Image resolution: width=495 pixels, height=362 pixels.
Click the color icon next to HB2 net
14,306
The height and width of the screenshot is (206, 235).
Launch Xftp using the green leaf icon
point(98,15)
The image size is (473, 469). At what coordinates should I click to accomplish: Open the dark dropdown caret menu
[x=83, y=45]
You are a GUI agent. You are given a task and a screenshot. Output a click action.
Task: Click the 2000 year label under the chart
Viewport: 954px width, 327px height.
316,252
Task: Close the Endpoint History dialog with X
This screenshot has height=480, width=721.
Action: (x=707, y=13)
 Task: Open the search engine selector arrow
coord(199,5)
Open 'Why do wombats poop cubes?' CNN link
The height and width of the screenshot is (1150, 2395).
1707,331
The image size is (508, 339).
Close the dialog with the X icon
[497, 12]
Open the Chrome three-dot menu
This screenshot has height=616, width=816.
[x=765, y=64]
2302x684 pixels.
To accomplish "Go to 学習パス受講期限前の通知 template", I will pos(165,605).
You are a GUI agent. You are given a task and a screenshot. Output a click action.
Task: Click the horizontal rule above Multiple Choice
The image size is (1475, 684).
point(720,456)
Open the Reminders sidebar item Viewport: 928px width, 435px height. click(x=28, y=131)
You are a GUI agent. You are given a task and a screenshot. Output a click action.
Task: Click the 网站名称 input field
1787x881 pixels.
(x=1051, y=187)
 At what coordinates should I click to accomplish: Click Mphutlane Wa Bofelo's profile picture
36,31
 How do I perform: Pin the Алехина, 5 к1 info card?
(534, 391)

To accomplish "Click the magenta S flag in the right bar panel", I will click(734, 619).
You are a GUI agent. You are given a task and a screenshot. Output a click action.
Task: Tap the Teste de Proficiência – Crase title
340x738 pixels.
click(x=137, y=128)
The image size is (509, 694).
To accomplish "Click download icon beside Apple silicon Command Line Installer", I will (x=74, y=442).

#####

Reproduce the data in its entirety, matching each character.

● **Task solution**:
Image resolution: width=495 pixels, height=362 pixels.
Click the color icon next to HB2 net
14,306
The height and width of the screenshot is (206, 235).
Launch Xftp using the green leaf icon
point(98,15)
The image size is (473, 469). At what coordinates should I click to accomplish: Open the dark dropdown caret menu
[x=83, y=45]
You are a GUI agent. You are given a task and a screenshot. Output a click action.
Task: Click the 2000 year label under the chart
Viewport: 954px width, 327px height.
316,252
Task: Close the Endpoint History dialog with X
This screenshot has height=480, width=721.
Action: (x=707, y=13)
 Task: Open the search engine selector arrow
coord(199,5)
Open 'Why do wombats poop cubes?' CNN link
The height and width of the screenshot is (1150, 2395).
1707,331
The image size is (508, 339).
Close the dialog with the X icon
[497, 12]
Open the Chrome three-dot menu
This screenshot has height=616, width=816.
[x=765, y=64]
2302x684 pixels.
To accomplish "Go to 学習パス受講期限前の通知 template", I will pos(165,605).
You are a GUI agent. You are given a task and a screenshot. Output a click action.
Task: Click the horizontal rule above Multiple Choice
The image size is (1475, 684).
point(720,456)
Open the Reminders sidebar item Viewport: 928px width, 435px height. click(x=28, y=131)
You are a GUI agent. You are given a task and a screenshot. Output a click action.
Task: Click the 网站名称 input field
1787x881 pixels.
(x=1051, y=187)
 At what coordinates should I click to accomplish: Click Mphutlane Wa Bofelo's profile picture
36,31
 How do I perform: Pin the Алехина, 5 к1 info card?
(534, 391)

To accomplish "Click the magenta S flag in the right bar panel", I will click(734, 619).
You are a GUI agent. You are given a task and a screenshot. Output a click action.
Task: Tap the Teste de Proficiência – Crase title
340x738 pixels.
click(x=137, y=128)
The image size is (509, 694).
To accomplish "Click download icon beside Apple silicon Command Line Installer", I will (x=74, y=442).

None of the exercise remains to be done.